Exploring Chronos: How fundamental ai models are setting new standards in predictive analytics
This publication was co-authored with Rafael Guedes.
Time series forecasting has been evolving into basic models due to its success in other areas of artificial intelligence (ai). In particular, we have witnessed the success of these approaches in natural language processing (NLP). The pace of development of foundational models has accelerated over time. A new, more powerful Large Language Model (LLM) is released every month. This is not limited to NLP. We also see a similar increasing pattern in computer vision. Segmentation models such as Meta's Segment Anything Model (SAM) (1) can accurately identify and segment objects in unseen images. Multimodal models like LLaVa (2) or Qwen-VL (3) can handle text and images to answer any user question. The common feature between these models is that they can perform accurate zero-shot inference, meaning they do not need to be trained on your data to perform excellently.
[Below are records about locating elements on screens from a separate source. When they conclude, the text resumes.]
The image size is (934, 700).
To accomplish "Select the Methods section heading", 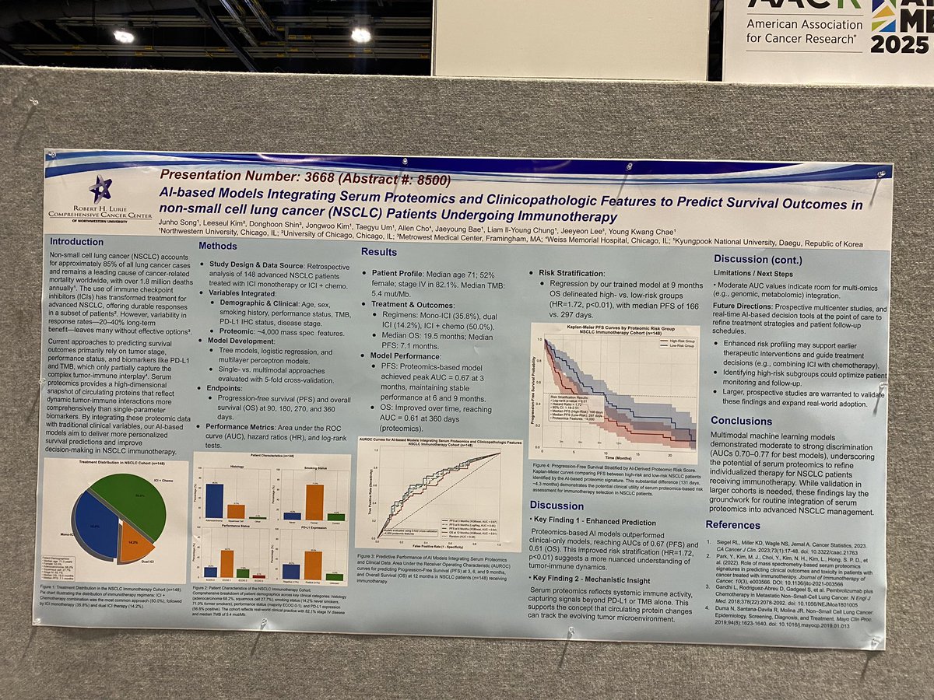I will click(218, 246).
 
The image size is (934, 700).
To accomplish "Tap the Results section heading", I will click(380, 251).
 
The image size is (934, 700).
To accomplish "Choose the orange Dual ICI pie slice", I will click(135, 545).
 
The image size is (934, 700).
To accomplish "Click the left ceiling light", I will click(123, 36).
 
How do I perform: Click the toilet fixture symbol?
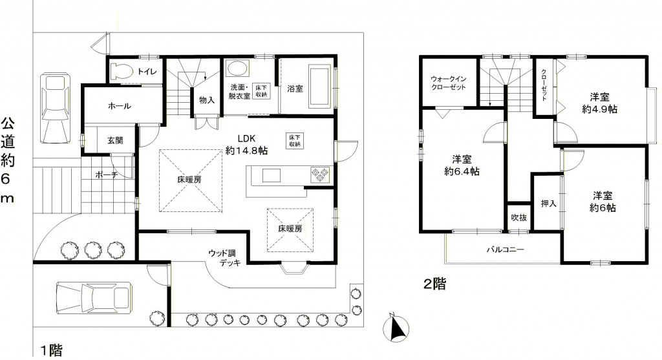click(x=121, y=70)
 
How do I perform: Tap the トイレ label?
click(x=147, y=71)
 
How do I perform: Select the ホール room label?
click(x=120, y=106)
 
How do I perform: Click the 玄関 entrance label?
click(x=115, y=140)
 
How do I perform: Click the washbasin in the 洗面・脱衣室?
click(x=237, y=69)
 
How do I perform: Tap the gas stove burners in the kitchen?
click(x=320, y=175)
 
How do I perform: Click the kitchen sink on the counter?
click(x=272, y=175)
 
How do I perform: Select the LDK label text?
click(x=247, y=138)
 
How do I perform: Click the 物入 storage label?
click(x=207, y=100)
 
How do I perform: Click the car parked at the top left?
click(x=56, y=109)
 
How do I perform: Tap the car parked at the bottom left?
click(x=93, y=297)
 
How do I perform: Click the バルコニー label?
click(x=506, y=249)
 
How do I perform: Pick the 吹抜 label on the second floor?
click(x=518, y=218)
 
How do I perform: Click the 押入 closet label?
click(x=548, y=204)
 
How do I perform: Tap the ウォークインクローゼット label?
click(x=449, y=83)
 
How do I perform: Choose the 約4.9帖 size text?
click(x=599, y=109)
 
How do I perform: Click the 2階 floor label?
click(x=435, y=284)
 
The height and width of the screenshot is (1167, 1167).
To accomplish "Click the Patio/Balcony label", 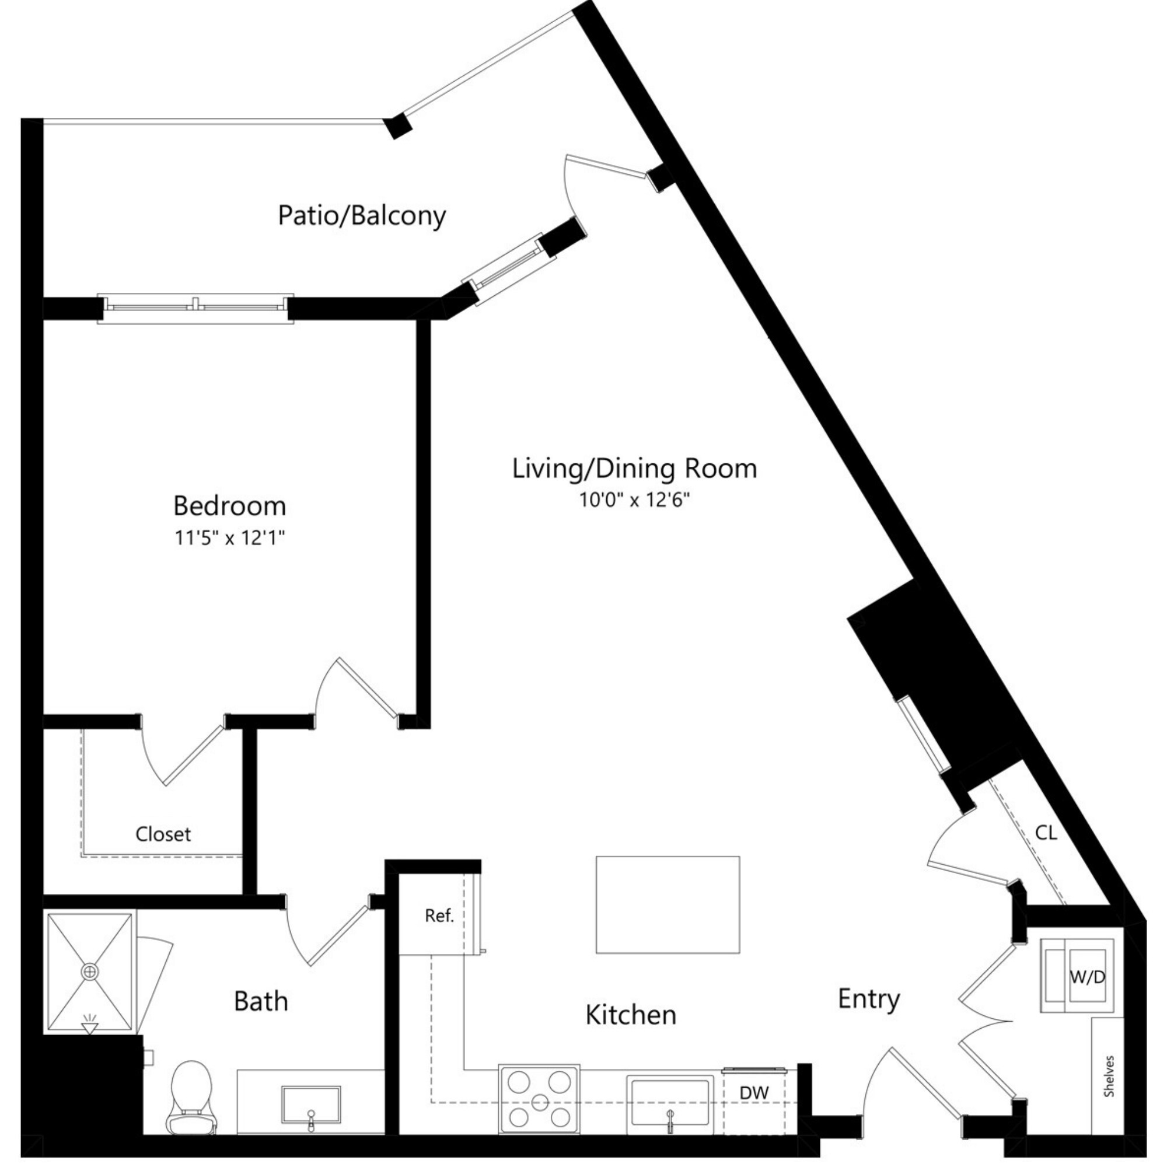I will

Defining what a foundational model is and what differentiates it from traditional approaches is probably beneficial at this time. First, a fundamental model is large-scale (i.e., its training), which provides a broad understanding of the main patterns and important nuances that we can find in the data. Second, it is general purpose, that is, the fundamental model can perform various tasks without requiring specific training for them. Although they do not require task-specific training, they can be fine-tuned (also known as transfer learning). They adapt to relatively small data sets to perform better on that specific task.
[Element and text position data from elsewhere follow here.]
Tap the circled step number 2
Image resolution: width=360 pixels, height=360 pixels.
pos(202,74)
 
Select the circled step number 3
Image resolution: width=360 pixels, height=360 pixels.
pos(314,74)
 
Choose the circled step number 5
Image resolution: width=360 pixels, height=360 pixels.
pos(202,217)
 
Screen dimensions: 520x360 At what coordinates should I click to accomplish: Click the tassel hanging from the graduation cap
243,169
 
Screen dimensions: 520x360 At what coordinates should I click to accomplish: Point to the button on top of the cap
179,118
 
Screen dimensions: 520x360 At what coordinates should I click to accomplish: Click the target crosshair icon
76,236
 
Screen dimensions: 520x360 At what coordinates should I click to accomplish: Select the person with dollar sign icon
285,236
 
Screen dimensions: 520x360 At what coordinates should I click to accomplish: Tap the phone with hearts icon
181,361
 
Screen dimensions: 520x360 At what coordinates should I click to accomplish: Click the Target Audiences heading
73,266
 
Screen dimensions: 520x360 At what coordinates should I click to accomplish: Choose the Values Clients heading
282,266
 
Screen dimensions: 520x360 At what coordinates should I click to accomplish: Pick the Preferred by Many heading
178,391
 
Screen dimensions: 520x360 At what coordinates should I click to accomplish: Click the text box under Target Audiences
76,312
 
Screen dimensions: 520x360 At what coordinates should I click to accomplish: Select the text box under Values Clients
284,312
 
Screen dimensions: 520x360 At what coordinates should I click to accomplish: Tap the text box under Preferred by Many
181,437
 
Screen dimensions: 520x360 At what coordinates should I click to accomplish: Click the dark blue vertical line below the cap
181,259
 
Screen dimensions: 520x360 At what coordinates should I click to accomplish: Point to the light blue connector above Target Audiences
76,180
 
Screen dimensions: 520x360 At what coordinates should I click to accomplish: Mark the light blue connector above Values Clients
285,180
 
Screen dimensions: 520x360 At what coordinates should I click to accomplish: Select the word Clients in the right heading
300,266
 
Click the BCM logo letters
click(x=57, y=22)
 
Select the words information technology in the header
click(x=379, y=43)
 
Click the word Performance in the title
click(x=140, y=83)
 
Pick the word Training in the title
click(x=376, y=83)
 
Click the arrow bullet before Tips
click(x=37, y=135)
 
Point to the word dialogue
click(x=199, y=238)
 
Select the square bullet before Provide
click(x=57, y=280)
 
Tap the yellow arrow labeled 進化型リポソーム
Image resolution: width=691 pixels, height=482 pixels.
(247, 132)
Why is it so tempting to apply it to time series forecasting based on the above? Primarily, we design fundamental models in NLP to understand and generate text sequences. Luckily, time series data is also sequential. The above point also aligns with the fact that both problems require the model to automatically extract and learn relevant features from the data sequence (temporal dynamics in time series data). Furthermore, the general-purpose nature of the fundamental models means that we can adapt them to different forecasting tasks. This flexibility allows a single, powerful model to be applied across multiple domains and…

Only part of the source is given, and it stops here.